Eye For Film >> Movies >> Rubber Coated Steel (2017) Film Review
Rubber Coated Steel
Reviewed by: Andrew Robertson
A documentary entirely about sound, and meaning, and yet almost entirely without sound, and correspondingly full of meaning, Lawrence Abu Hamdan's film is a stunning bit of film-making, the sound of nothing signifying fury.
The film abstracts the presentation of the transcript of a tribunal to a shooting range, the camera unwaveringly tracking a choreography of images hanging from the target-holders, those waveringly tracked back and forth into vision. Sometimes the camera moves, from side to side, from range-booth past padded wall to range booth, and those images on the range move into range, and out, into sight, and out - the shadows at the end conceal much, as does careful framing. We see what the director wants us to see, but what we hear...
On Nakba day of 2014, two Palestinian teens die, shot, fatally. A hearing is conducted - I use that word advisedly in place of tribunal - to determine the cause. Undoubtedly a bullet, perhaps. The outcome of the event is given to us before the transcript. The transcript is, well, read.

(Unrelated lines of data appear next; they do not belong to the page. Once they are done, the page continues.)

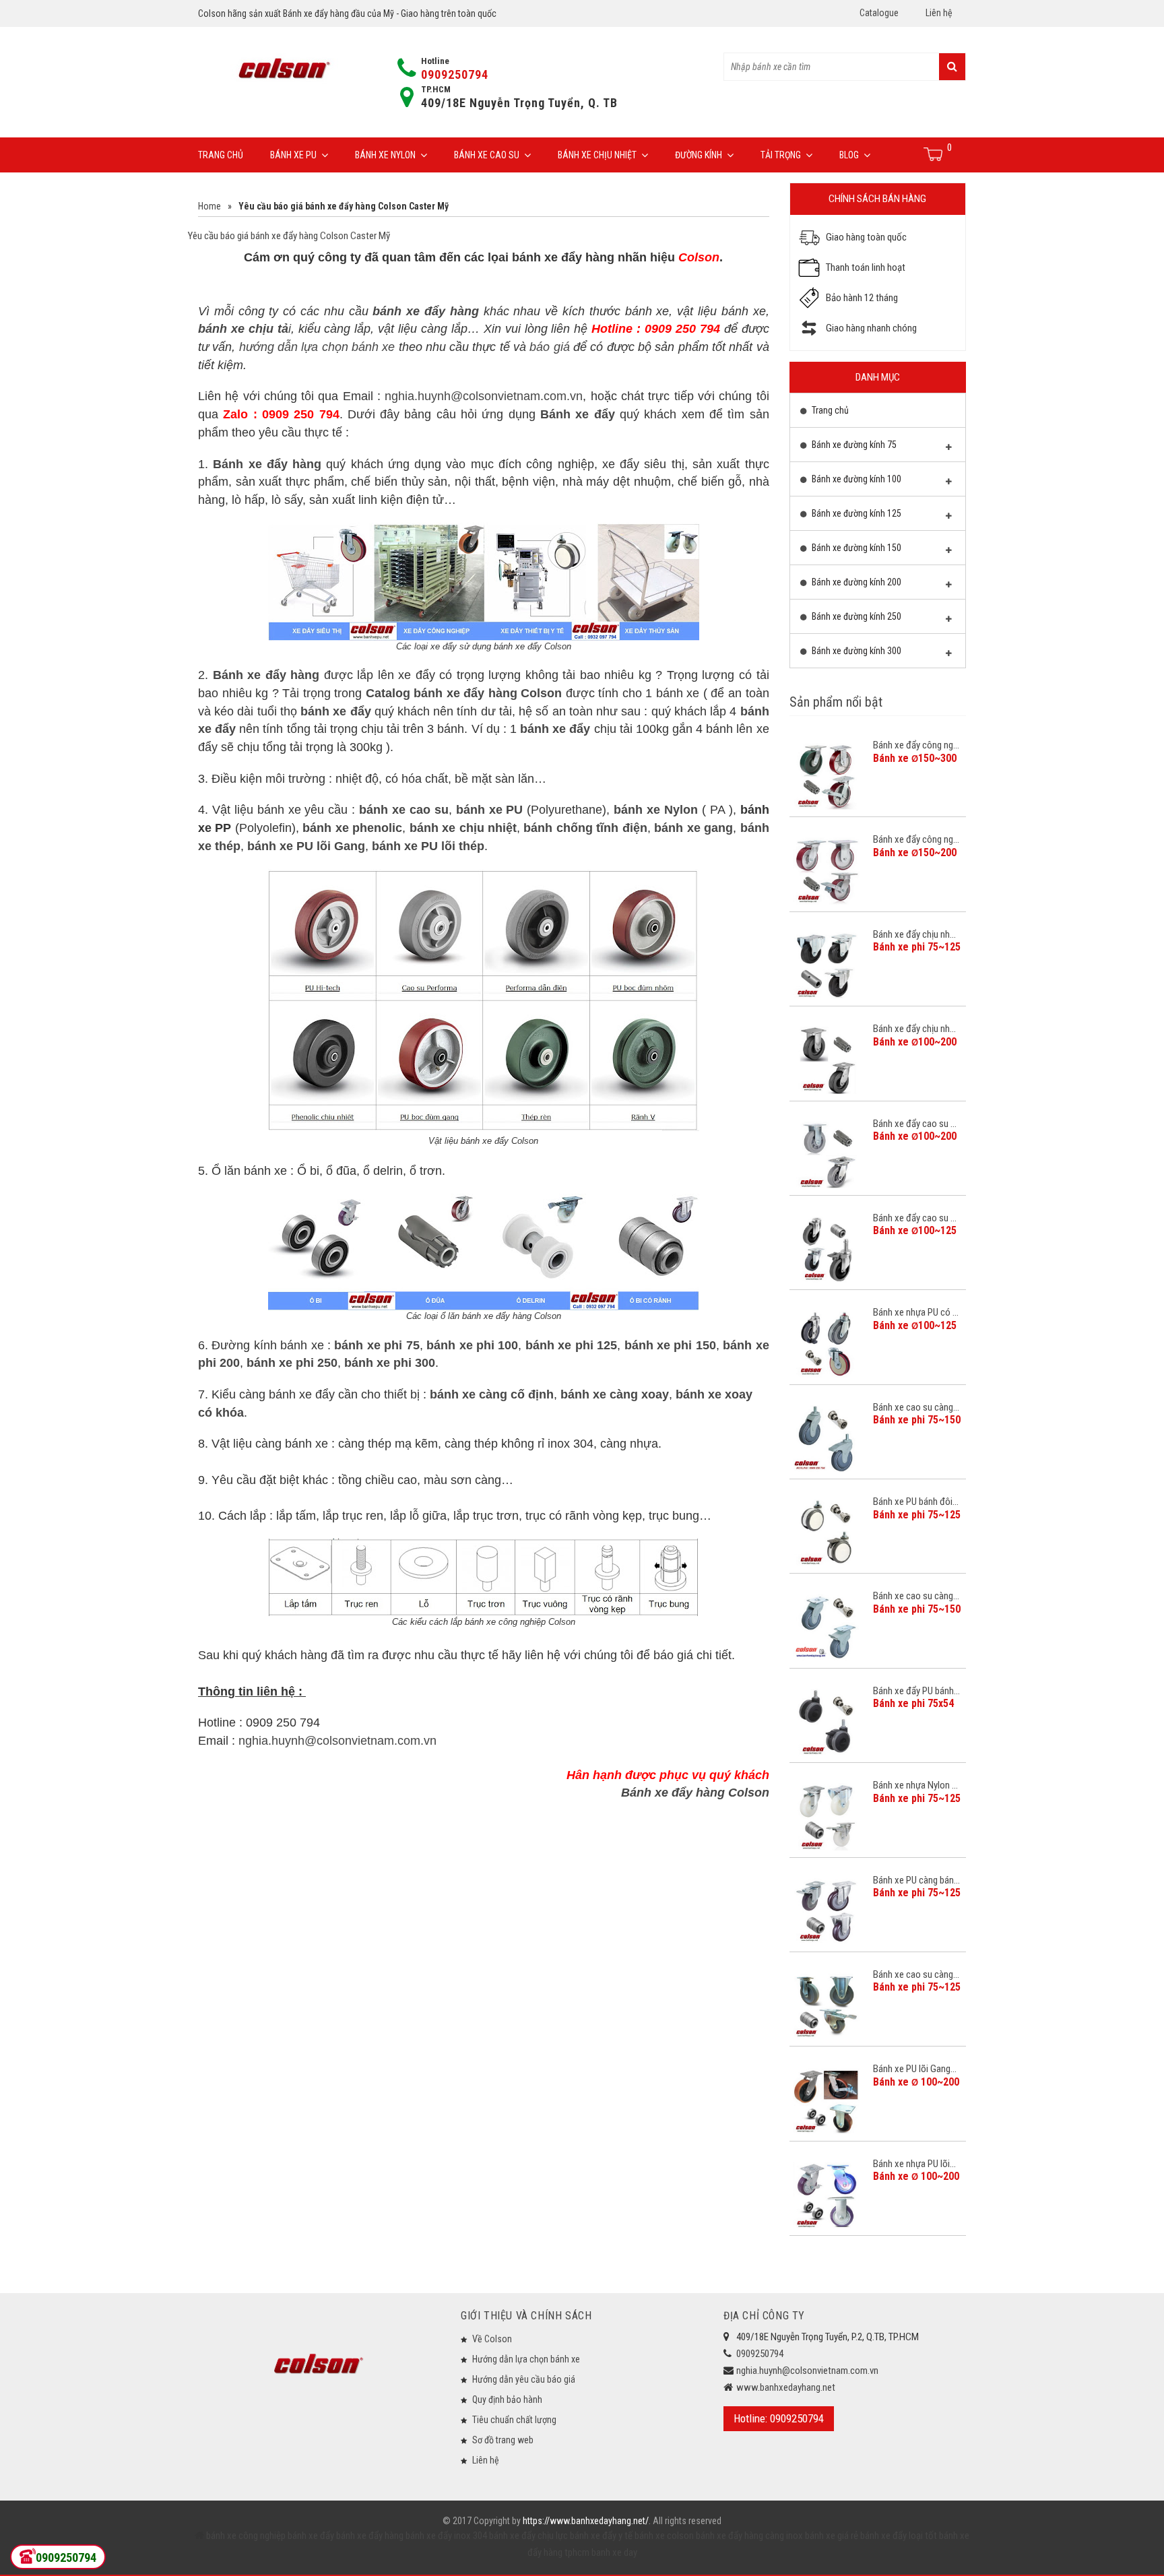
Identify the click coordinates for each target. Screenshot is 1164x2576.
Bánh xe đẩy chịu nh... (914, 934)
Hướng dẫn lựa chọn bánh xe (526, 2359)
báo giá (549, 347)
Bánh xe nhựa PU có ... (916, 1312)
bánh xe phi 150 (670, 1345)
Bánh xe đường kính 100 (855, 479)
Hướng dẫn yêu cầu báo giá (523, 2379)
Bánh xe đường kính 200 (855, 582)
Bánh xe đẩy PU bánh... (916, 1691)
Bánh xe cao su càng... (916, 1407)
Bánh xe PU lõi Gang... (915, 2069)
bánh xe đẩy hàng (369, 2536)
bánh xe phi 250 (292, 1363)
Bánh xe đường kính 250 (855, 616)
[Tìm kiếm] (952, 66)
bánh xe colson (664, 2536)
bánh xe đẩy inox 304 (446, 2536)
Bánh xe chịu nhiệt (597, 155)
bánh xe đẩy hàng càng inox (749, 2536)
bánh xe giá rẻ (832, 2536)
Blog (849, 155)
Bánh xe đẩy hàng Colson (695, 1792)
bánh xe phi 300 (389, 1363)
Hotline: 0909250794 (779, 2418)
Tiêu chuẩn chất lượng (514, 2419)
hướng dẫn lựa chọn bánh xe (317, 347)
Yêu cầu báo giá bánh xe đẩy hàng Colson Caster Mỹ (289, 236)
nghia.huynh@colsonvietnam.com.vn (484, 396)
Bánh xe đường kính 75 (853, 444)
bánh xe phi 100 (472, 1345)
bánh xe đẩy (311, 2536)
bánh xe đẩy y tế (601, 2536)
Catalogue (879, 12)
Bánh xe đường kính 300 (855, 650)
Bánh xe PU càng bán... (916, 1880)
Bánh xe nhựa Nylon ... (915, 1785)
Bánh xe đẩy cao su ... (915, 1124)
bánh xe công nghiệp (246, 2536)
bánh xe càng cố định (492, 1394)
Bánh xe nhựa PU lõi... (914, 2164)
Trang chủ (220, 155)
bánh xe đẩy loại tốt (898, 2536)
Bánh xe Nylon (385, 155)
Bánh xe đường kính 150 (855, 547)
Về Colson (492, 2338)
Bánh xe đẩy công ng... (916, 745)
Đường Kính (698, 155)
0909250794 (454, 74)
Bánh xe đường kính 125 (855, 513)
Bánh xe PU (293, 155)
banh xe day (613, 2552)
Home (209, 206)
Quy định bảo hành (507, 2399)
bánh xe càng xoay (614, 1394)
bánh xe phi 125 (571, 1345)
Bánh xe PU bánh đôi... (916, 1501)
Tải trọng (781, 155)
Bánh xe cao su (486, 155)
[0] (934, 154)
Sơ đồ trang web (503, 2440)
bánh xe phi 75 (376, 1345)
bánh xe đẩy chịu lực (528, 2536)
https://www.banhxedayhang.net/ (586, 2520)
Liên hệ (939, 12)
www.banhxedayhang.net (785, 2387)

This is a film that relies upon subtitles and by implication creates subtext. The transcript is what was heard, written down, but we do not hear the recording - just the transcript on the screen, text, and above it the hum of basement air conditioning, target range mechanisms, the creak of chairs and the rustle of discomfited audience. The text on screen has subtleties - text struck-through but still observable as stricken from the record - to be disregarded, we're instructed, but what has been seen cannot be unseen. The [audience winces at the loud sounds] but it is the same sort of silence as before. The acoustic expert impersonates a bullet, full metal jacket, fired from an M-16 through a rubber bullet adapter. It's apparently a subtle signature, a silence, a suppression, implication expanding as rapidly and as constrained as from the barrel of a gun, these guns, on a day, these days.
From the target rack hang acoustic signatures, bars of sound, colour temperature indicative. There is talk of the sound barrier as the audience sit behind one - so keenly staged and constructed that one assumes that the shadows concealed figures as with bunraku, but the act of staging, or presentation, asks questions of staging and of presentation. Justice must be seen to be done, and all that, but there are further questions raised. "like a [imitates sound]" the subtitles read - the noise it is an impression of also nothing more than words.
The subject is undeniably controversial - even the use of a specific to describe a date has connotations (see, for example, Bridge Across The Wadi) and Rubber Coated Steel has clearly made choices. Objectivity might well be impossible, but the best documentary makes its intent and subject clear, and RCS undeniably, powerfully, achieves.
When it was seen at Glasgow's 2018 Short Film Festival, the structure of its intent caused some difficulty - the usual festival applause confusion is made more likely by the fact that the film relies on text and the credits were spoken. This reversal of expectation is itself indicative, a film that insists on being read. Minimal in form, devastating in impact, echoes and repurcussions left in its wake.